This colloquium is a joint event with the Center for the Middle East and North Africa (CMENA).
RSVP by 11 AM on Wednesday, May 12th; you will receive the Zoom link and password at 11:30 AM the day of the colloquium.
Evren Savcı is Assistant Professor of Women’s, Gender and Sexuality Studies at Yale University. Her first book Queer in Translation: Sexual Politics under Neoliberal Islam (2021, Duke University Press) analyzes sexual politics under contemporary Turkey’s AKP regime with an eye to the travel and translation of sexual political vocabulary. Her second book project, tentatively entitled Failures of Modernization: Polygamy, Islamic Matrimony and Cousin Marriages in the Turkish Republic, turns to those sexual practices that were deemed “uncivilized” and either heavily discouraged or outlawed by the Turkish Republic. Savcı’s work on the intersections of language, knowledge, sexual politics, neoliberalism, and religion has appeared in Journal of Marriage and Family; Ethnography; Sexualities; Political Power and Social Theory; Theory & Event; Journal of Feminist Studies in Religion; GLQ, and in several edited collections.

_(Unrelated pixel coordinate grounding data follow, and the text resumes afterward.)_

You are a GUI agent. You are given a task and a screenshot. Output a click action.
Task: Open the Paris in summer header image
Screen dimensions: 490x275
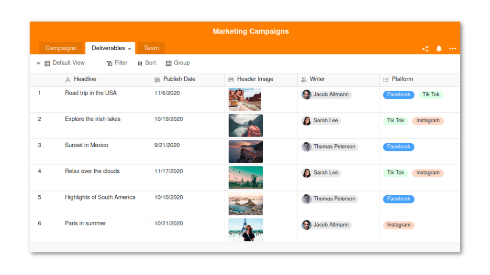pos(245,230)
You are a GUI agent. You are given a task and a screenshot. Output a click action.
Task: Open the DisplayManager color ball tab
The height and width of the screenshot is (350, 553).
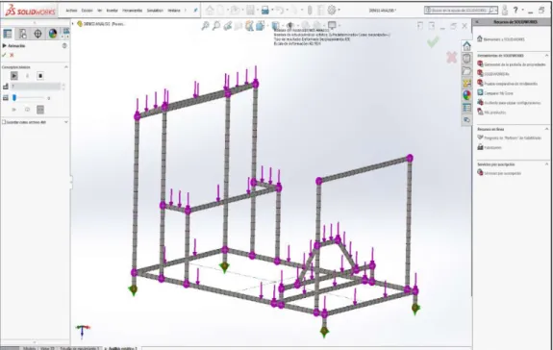click(x=53, y=34)
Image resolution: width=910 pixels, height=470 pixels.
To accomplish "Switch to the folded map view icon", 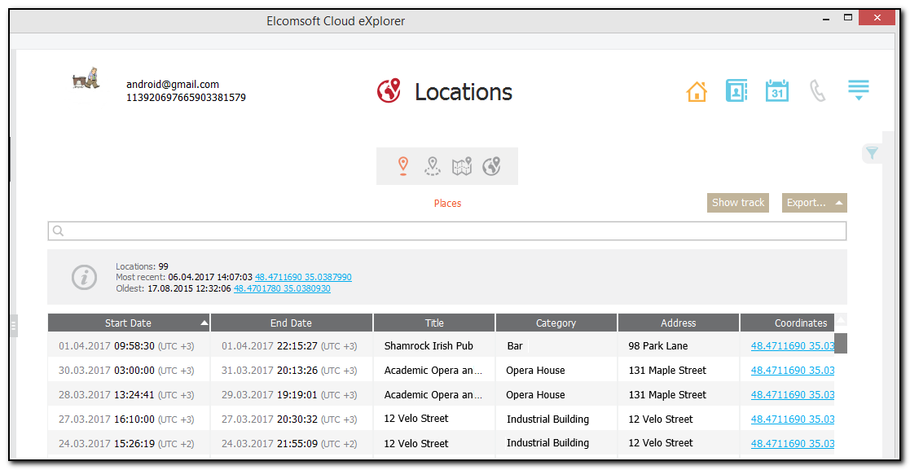I will [x=462, y=166].
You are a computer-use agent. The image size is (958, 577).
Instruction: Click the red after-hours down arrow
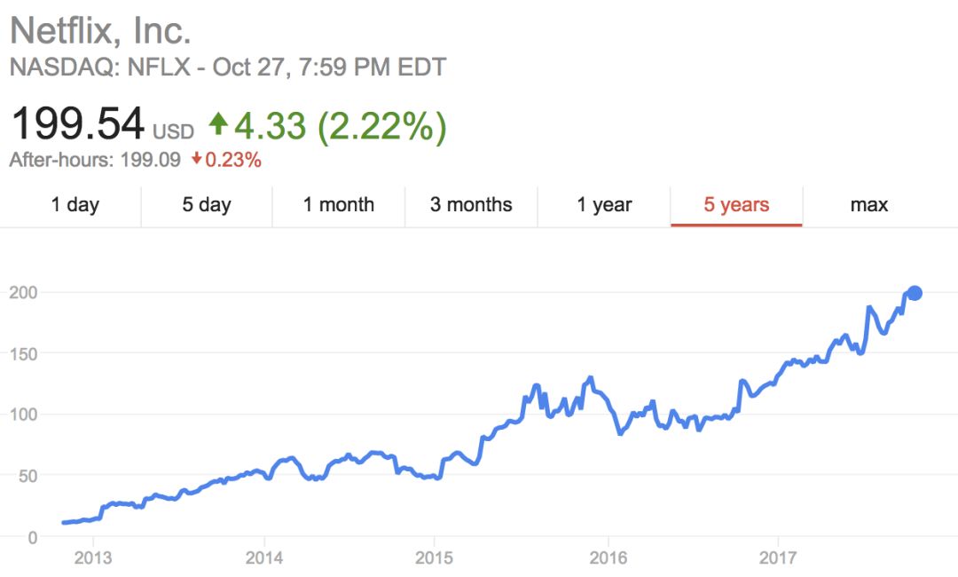pos(196,161)
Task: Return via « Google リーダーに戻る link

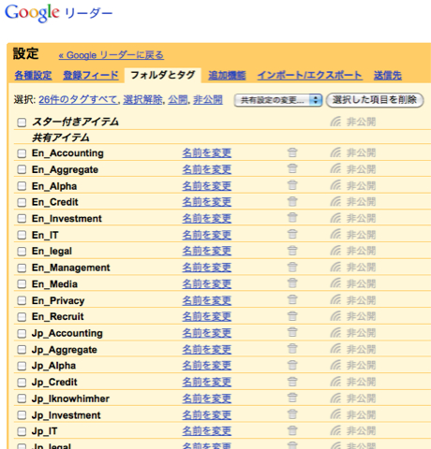Action: click(111, 55)
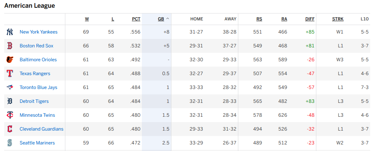The width and height of the screenshot is (374, 151).
Task: Sort table by L losses header
Action: [x=113, y=19]
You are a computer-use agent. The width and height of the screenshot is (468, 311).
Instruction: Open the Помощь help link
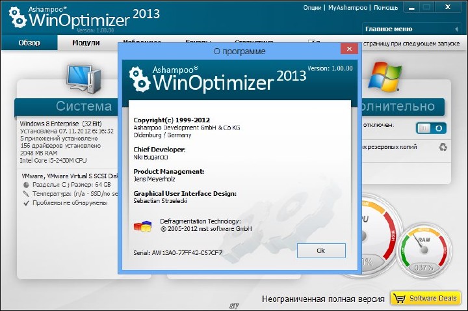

The Center for Cultural Studies hosts a weekly Wednesday colloquium featuring work by faculty and visitors. We gather online at 12:10 PM, with presentations beginning at 12:15 PM.
Staff assistance is provided by The Humanities Institute.
*2020-2021 colloquia will be held virtually until further notice. Attendees are encouraged to bring their own coffee, tea, and cookies to the session.